El ruido del tranvía fue desapareciendo. Me quedé solo en una calle mal iluminada cuya placa no alcanzaba a leer. Acabé por descubrir, a media altura de un farol, una inscripción oxidada donde descifré estas tres letras: «LAF…». Debía de ser la calle Lafflin. Sólo faltaba encontrar el número.
Cada cien metros había una especie de casucha rodeada de un jardín, pero era imposible ver el número. Aunque el interior estaba iluminado, no me atrevía a llamar a la puerta.
Pensé en mis maletas. Era probable que el ladrón ya las hubiese hecho desaparecer. Empecé a sentir miedo. Me crucé con dos hombres. Al ver a una mujer me tranquilicé. Es extraño cómo la visión de una mujer tranquiliza a un hombre asustado.
Estaba a punto de jugarme todo mi viaje, y ese instante decisivo que tenía que ser un acto de valentía, era de miedo… ¿Qué iba a decir al gánster cuando estuviera frente a él? ¿Devuélvame mis maletas, por favor, señor?
Me atizaría un puñetazo y se habría acabado el asunto.
«Devuélvame mis maletas, por favor, señor». Reía sólo de pensar en el tema. Hablaba solo:
—Devuélvame mis maletas, por favor, señor.
—¡No me jodas, tú y tus maletas! ¡Ahora verás!
Y ya me veía suplicándole que no me matara.
Un peatón en quien no me había fijado se volvió a mirarme después de haberme adelantado. Caminaba como un autómata por el adoquinado desigual. Ese día empezaban las clases en Francia. Veía a mis compañeros grabando nombres de chicas en los bancos. Y mientras yo estaba allí, en aquella calle de Chicago, donde ni siquiera conseguía encontrar un número, persiguiendo a un gánster.
Una mujer salió de una casa. Me acerqué a ella.
—Señora, ¿podría decirme cuál es el número de esta casa?
Levantó los brazos, farfullando no sé qué. Repetí la pregunta más despacio. Volvió a levantar los brazos. Hice de nuevo la pregunta en francés, en español. Cada vez agitaba los brazos, farfullando.
—Sprechen sie Deutsche? —dije incluso, con aplomo.
—Ja —me contestó, y me soltó una frase entera.
Por desgracia, lo único que yo sabía decir en alemán era «¿Habla usted alemán?».
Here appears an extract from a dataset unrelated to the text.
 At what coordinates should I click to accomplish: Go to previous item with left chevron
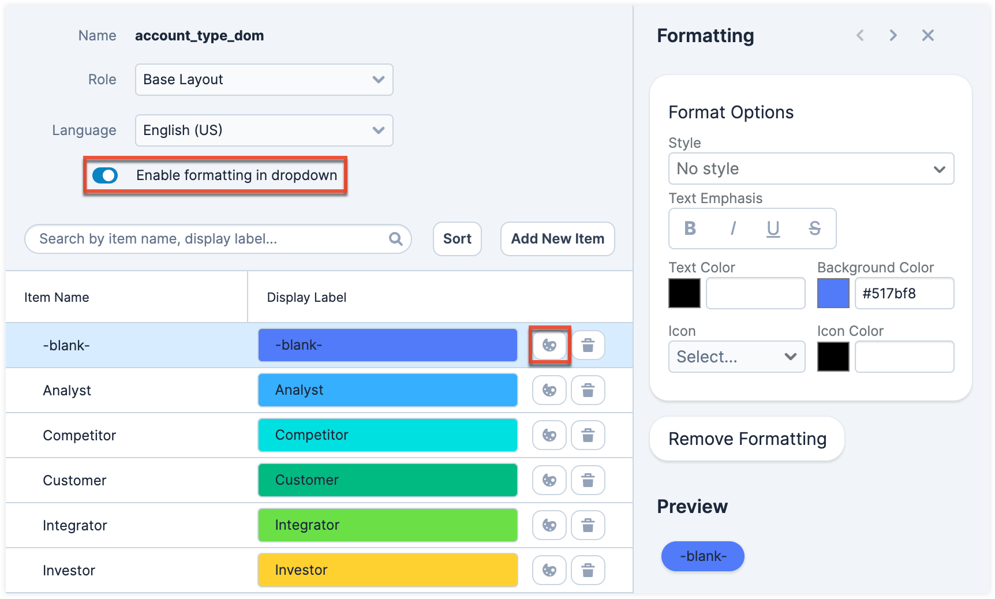click(860, 36)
—Mala suerte —solté en francés, gesticulando a mi vez.
Seguí adelante y descubrí un número: 5.200. Pero ¿en qué sentido iba la calle? Localicé un segundo número: 5.225. Listos, ya estaba delante de la casa de mi bandido, una casucha de madera de una planta, a la que se accedía por una escalera exterior. Alrededor se extendía un gran solar envuelto en tinieblas. El conjunto parecía totalmente desierto. Sólo una luz vaga salía por la ventana del primer piso.
Tuve la impresión de que el corazón acelerado me impedía respirar. Pensé en las porras de hacía un rato. Vacilé.
—Devuélvame mis maletas, por favor…
Tenía miedo. Un coche pasó despacio por la calle. Me pareció que al llegar a mi altura aminoraba la marcha. Traqueteó por la calzada y desapareció. De nuevo solo. El cielo estaba oscuro, sin una estrella.
De pronto se me ocurrió una idea. Subí lentamente la escalera, que crujió bajo mis pasos.